I told my husband about some of the bugs that I thought were downright ridiculous to fascinating in how they effect our circle of life. Unfortunately, my husband is a manager, not a farmer & he had very little interest in the bug world. I mention this because I think you can go either way with this book depending on your personality.
Here are a few tidbits I found interesting (note, there is so much interesting info. that these few tidbits are but a wee speck of all the goodies within this book):
This disturbing bit of info. is a good example of why I'm against most Genetic Engineering - esp. Genetically Modified foods:
2002 - "Spider Goats" Spinning genes were transferred to a goat to produce milk that contained the proteins involved in silk production.
This is a good example of why we need more transparency in food labeling - Vegans you'll want to know this:
Lac Bugs - They are used as a natural wax coating on things like apples, citrus fruits, melons, pears, peaches, pineapples, pomegranates, mangoes, avocados, papayas, & nuts. It is also used as glazing on jelly beans, sugar coated chocolates, lozenges, etc. This Lac Bug glazing agent also goes by many names: lacca, lac resin, candy glaze, or our favorite - confectioner's glaze.

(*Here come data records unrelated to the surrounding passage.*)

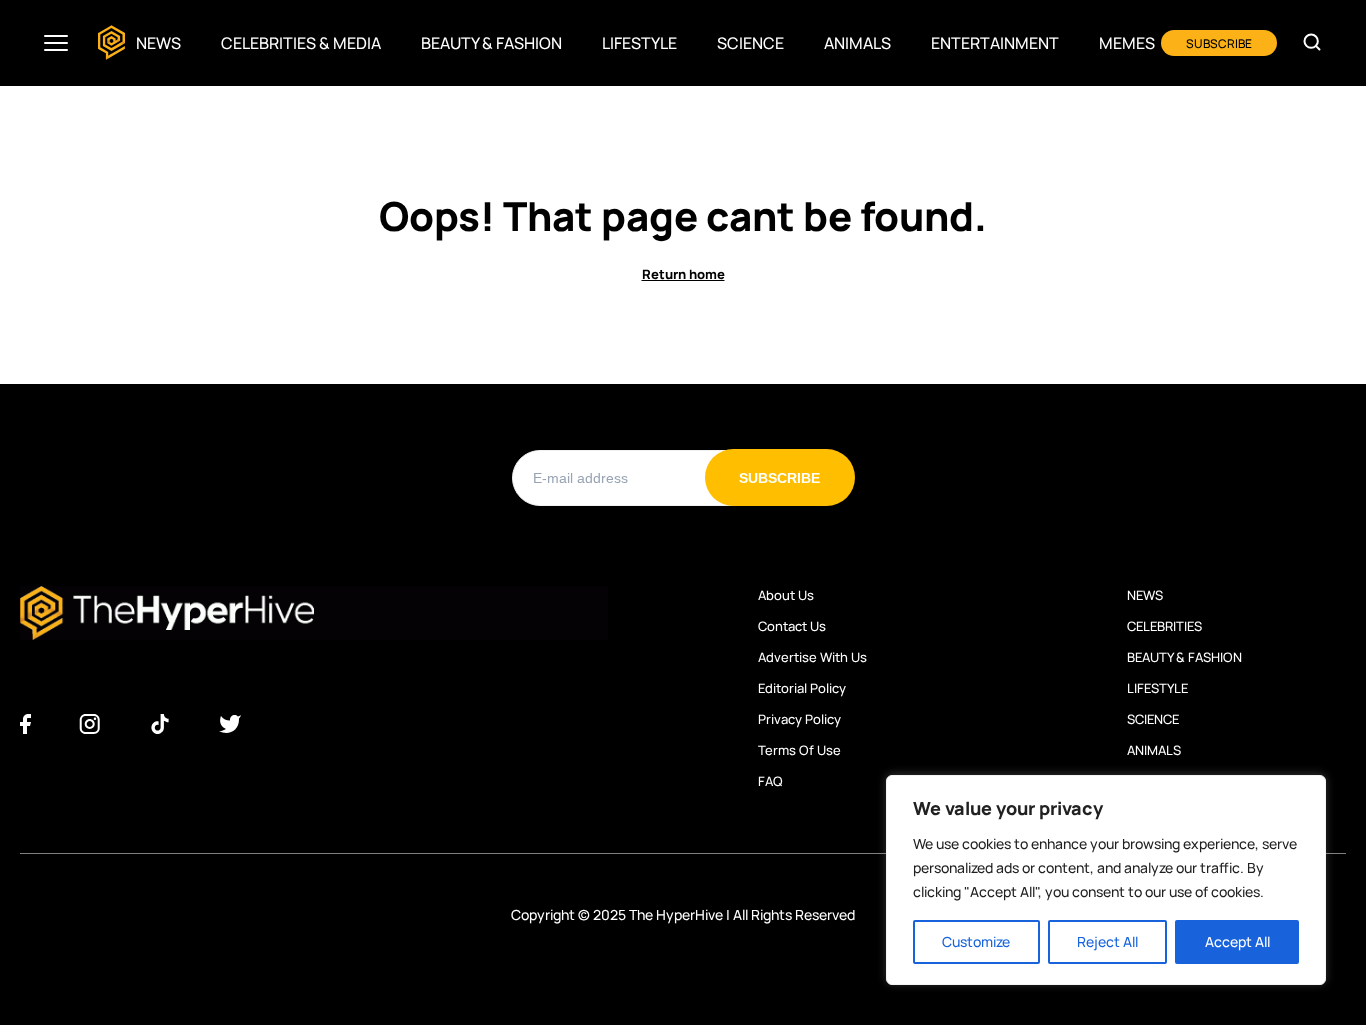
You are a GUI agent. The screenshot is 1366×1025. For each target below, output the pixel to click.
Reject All (1107, 941)
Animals (857, 43)
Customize (976, 941)
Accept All (1237, 941)
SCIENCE (1153, 719)
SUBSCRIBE (1219, 43)
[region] (1106, 880)
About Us (786, 595)
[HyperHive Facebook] (25, 725)
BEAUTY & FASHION (1184, 657)
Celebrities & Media (301, 43)
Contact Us (792, 626)
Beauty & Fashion (491, 43)
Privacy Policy (799, 719)
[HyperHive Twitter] (230, 725)
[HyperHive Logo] (111, 43)
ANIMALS (1154, 750)
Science (750, 43)
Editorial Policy (802, 688)
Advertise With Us (812, 657)
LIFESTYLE (1157, 688)
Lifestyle (639, 43)
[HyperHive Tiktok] (160, 725)
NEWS (1145, 595)
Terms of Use (799, 750)
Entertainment (995, 43)
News (158, 43)
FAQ (770, 781)
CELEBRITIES (1164, 626)
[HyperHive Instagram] (89, 725)
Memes (1127, 43)
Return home (683, 274)
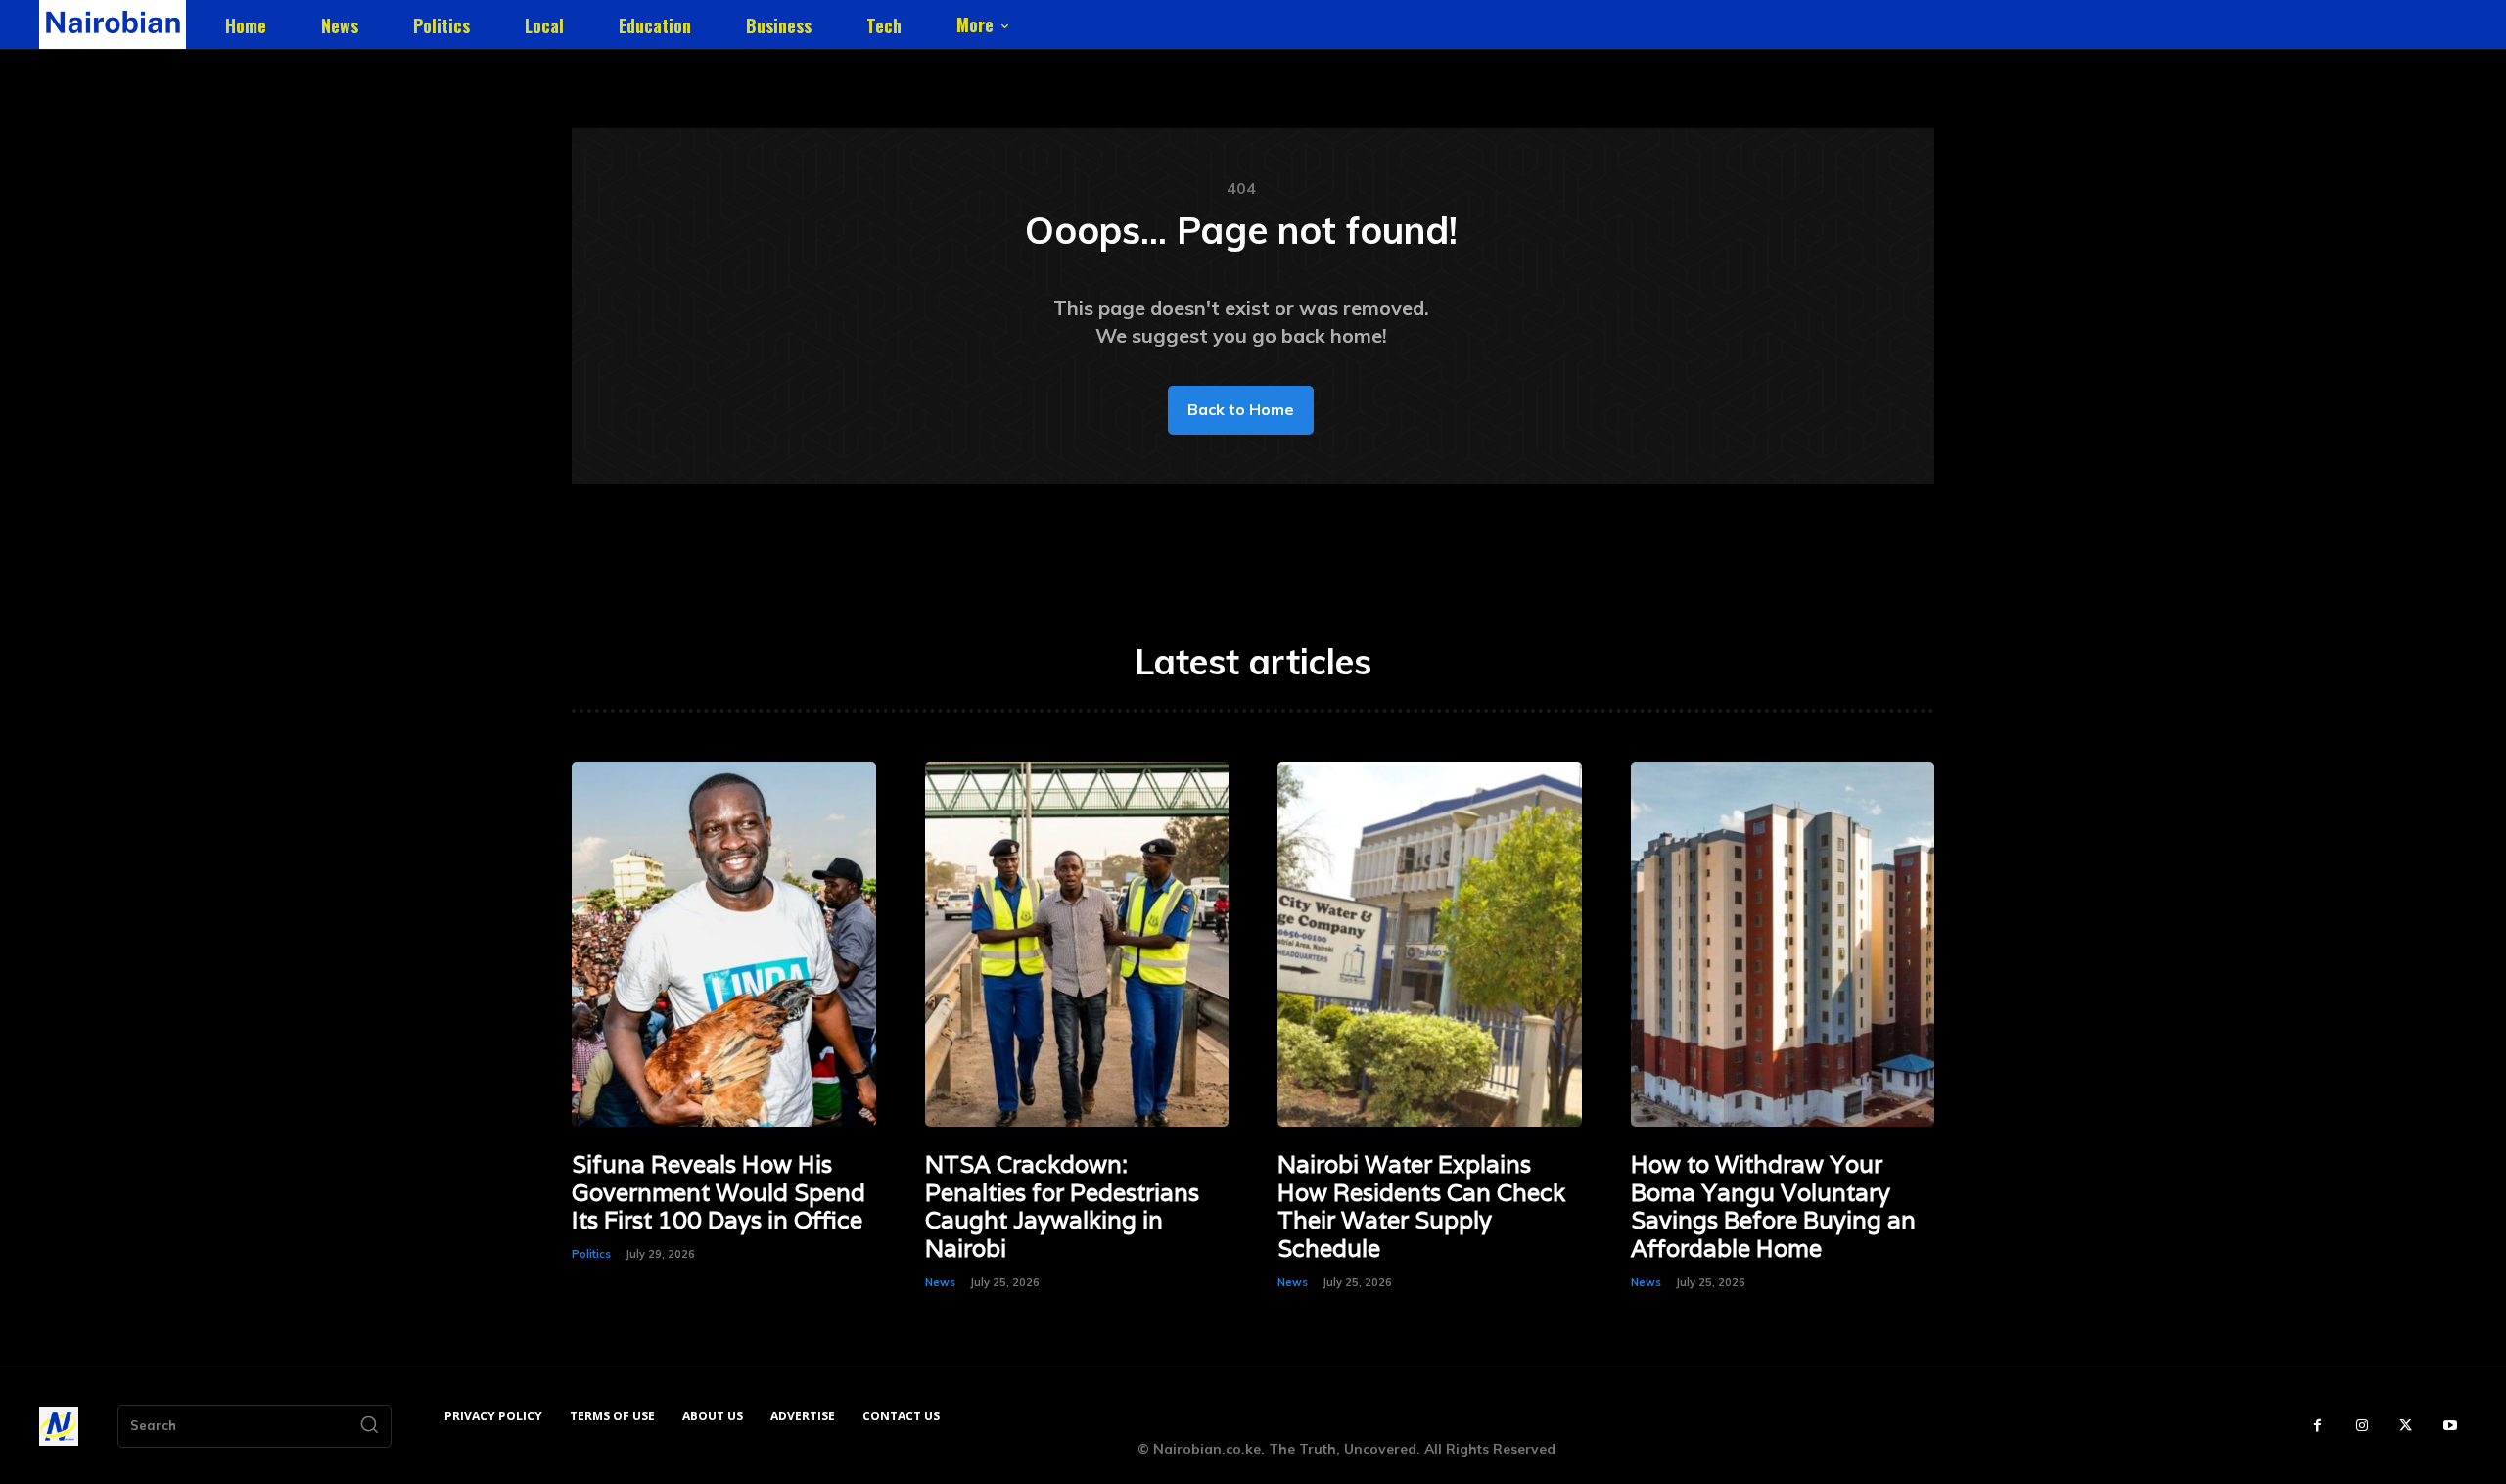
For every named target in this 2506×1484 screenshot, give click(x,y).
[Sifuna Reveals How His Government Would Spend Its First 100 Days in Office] (724, 944)
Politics (591, 1254)
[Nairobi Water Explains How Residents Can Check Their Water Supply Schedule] (1429, 944)
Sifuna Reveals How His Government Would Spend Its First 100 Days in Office (718, 1192)
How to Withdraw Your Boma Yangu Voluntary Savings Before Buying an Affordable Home (1773, 1206)
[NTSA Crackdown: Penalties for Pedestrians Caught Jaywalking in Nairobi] (1077, 944)
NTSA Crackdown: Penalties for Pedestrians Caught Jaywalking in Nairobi (1062, 1206)
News (940, 1282)
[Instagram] (2361, 1426)
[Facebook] (2317, 1426)
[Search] (369, 1426)
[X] (2406, 1426)
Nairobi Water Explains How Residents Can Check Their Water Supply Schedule (1421, 1206)
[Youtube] (2450, 1426)
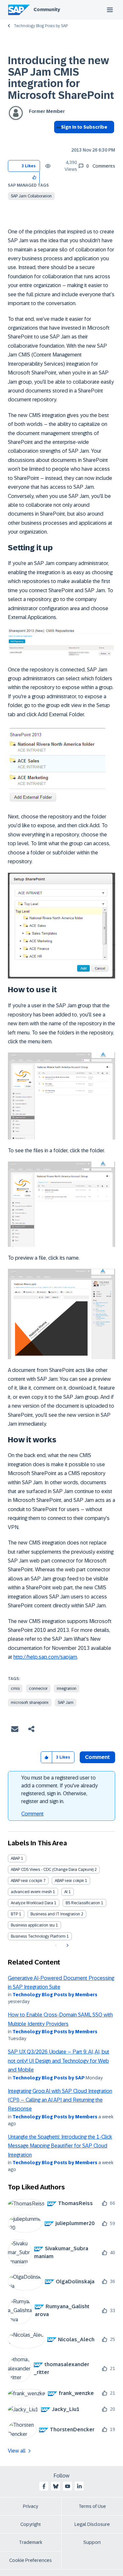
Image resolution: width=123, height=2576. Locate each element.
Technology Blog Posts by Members (54, 1994)
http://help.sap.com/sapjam (45, 1657)
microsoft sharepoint (30, 1702)
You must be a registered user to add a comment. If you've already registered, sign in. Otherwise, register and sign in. (59, 1789)
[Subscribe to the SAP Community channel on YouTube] (67, 2486)
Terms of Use (92, 2506)
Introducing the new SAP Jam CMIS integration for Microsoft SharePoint (61, 78)
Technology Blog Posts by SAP (41, 26)
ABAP (15, 1858)
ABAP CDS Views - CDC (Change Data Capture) (52, 1869)
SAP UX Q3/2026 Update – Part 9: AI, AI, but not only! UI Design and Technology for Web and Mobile (58, 2061)
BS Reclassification (83, 1903)
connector (38, 1688)
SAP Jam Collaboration (31, 196)
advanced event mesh (31, 1892)
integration (66, 1688)
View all (17, 2451)
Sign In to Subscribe (84, 127)
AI (66, 1892)
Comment (32, 1814)
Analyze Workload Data (32, 1903)
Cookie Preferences (30, 2560)
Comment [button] (97, 1757)
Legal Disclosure (92, 2524)
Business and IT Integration (55, 1914)
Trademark (30, 2542)
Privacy (30, 2506)
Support (92, 2542)
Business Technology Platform (38, 1936)
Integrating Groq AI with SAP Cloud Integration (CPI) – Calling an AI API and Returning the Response (60, 2100)
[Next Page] (66, 1945)
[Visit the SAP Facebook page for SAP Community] (44, 2486)
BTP (14, 1914)
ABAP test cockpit (26, 1880)
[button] (35, 177)
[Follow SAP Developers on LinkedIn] (79, 2486)
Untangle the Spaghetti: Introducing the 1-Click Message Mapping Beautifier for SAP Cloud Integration (60, 2146)
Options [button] (57, 139)
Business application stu (33, 1925)
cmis (15, 1688)
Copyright (30, 2524)
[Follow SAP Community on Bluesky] (55, 2486)
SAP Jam (65, 1702)
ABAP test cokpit (69, 1880)
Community (46, 9)
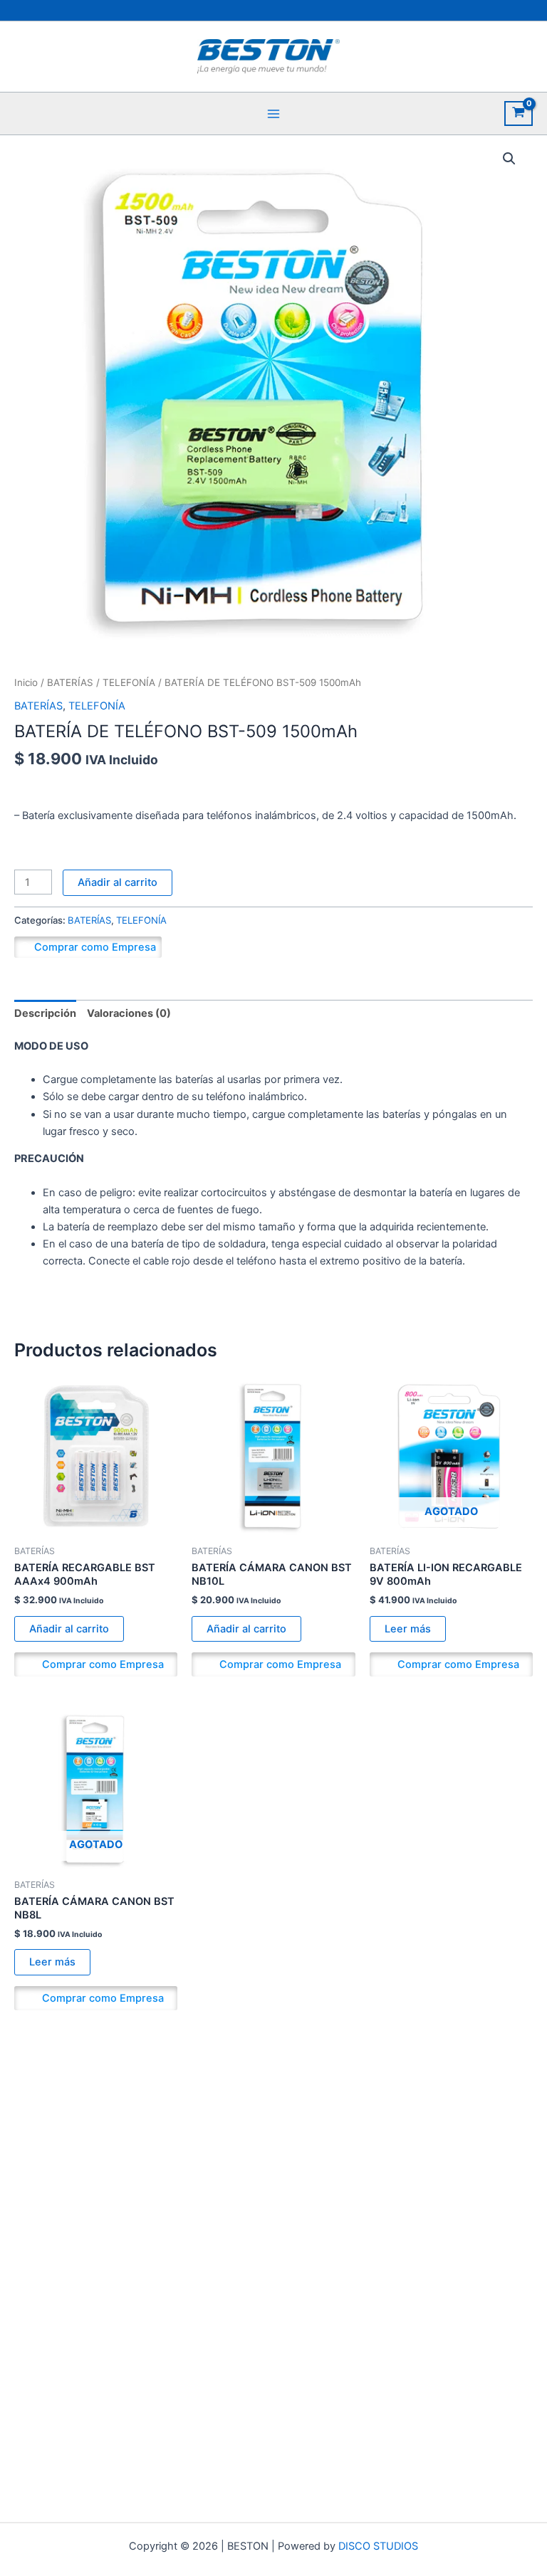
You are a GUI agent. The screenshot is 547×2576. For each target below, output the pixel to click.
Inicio (26, 682)
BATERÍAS (70, 682)
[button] (509, 158)
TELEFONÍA (129, 682)
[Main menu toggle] (273, 113)
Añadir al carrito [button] (69, 1628)
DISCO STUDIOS (378, 2546)
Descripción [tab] (45, 1013)
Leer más (408, 1628)
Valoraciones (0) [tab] (129, 1013)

We are more closely related to the fruit fly than we realize:
Fruit flies love alcohol. Excess alcohol makes male flies clingy & sex mad while simultaneously reducing their chances of successful mating. When male flies lose out on the dating market, they drown their sorrows by drinking more than male flies who have managed to mate successfully.
Last, there is one section of the book that I was rather disappointed to read as an owner of 100% pasture raised (no grains ever) from birth to death cattle. The author claims that cattle "really crap on the environment" Sure, cows in Concentrated Feed Operations (CFO's) do exactly that, but cattle raised outdoors the way Mother Nature intended are beneficial to the environment. They are in fact necessary to a healthy ecosystem. When they are taken out of that environment, put on mud &/or concrete & fed grains (which their digestive system flat out cannot digest, never let anyone tell you otherwise - they are full of sh*t), they are clearly harmful to the environment. This huge difference in how they are treated & it's effects on the environment is a classic example of how important it is that we go back to a more sustainable way of living.
The misinformation or I should say, lack of clarification regarding cows, made me question how valid the rest of the book really is. While reading (this cow business was about half way through the book) I had to consider that the author is an insect expert, not a farmer, not someone raising cattle like myself & my neighbors do. So maybe her insect info. is all correct. Also, there are other parts of the book where she mentions insects & cattle in a more healthy way.
Overall this is a very good book, written in a light hearted & often joking manner to keep the reader interested & engaged. No topic is heavy or bogged down. It's a great way to learn a few bits & pieces about the insect world without nodding off while trying to do so.